Parthenope is a mystery.
First we let ourselves go, then we become responsible, then we are let go.
Such is the march of time. Such is the ambitious theme of this film: life’s unfolding, in all its euphoria and disappointment; love’s blossoming and fading; the end of melancholy and the beginning of desire. In short, the entire repertoire of life, or whatever of it is possible to convey in a film.
And so, with the passing of time, even life in Naples, as astounding and unpredictable as it is, grows stale. Youth, with its charged glances and emotional farewells, has abandoned her. The Bay of Naples has become nothing but water. Its wonder has faded.
The grand deception deceives no longer. She finds herself alone.
One becomes what one is, as Nietzsche says.
So Parthenope leaves Naples for a more anonymous place.

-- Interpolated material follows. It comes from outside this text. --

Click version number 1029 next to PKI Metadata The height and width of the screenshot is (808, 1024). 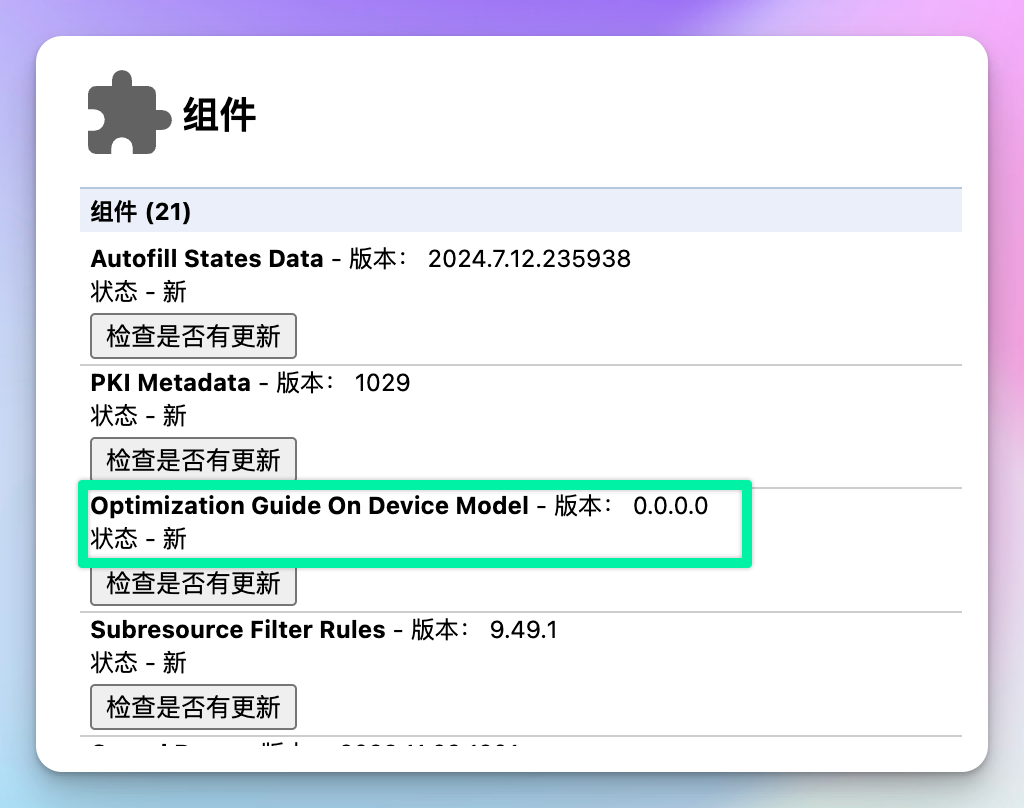(x=382, y=382)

She’s an adult now, with a job. For forty years, she goes to bed early, as Proust and De Niro said. She loves too little.
When, at seventy-three, she retires, she must change again. She must learn to see her past, to recognize the sacred within her. To love too much. Or to at least imagine doing so.
So she returns to Naples, that aloof, wild city that never changes. Naples, which still knows how to deceive, which offers us the only feeling that keeps us alive until the end: the ability to be amazed.
Parthenope sighs. Just as she did as a young girl.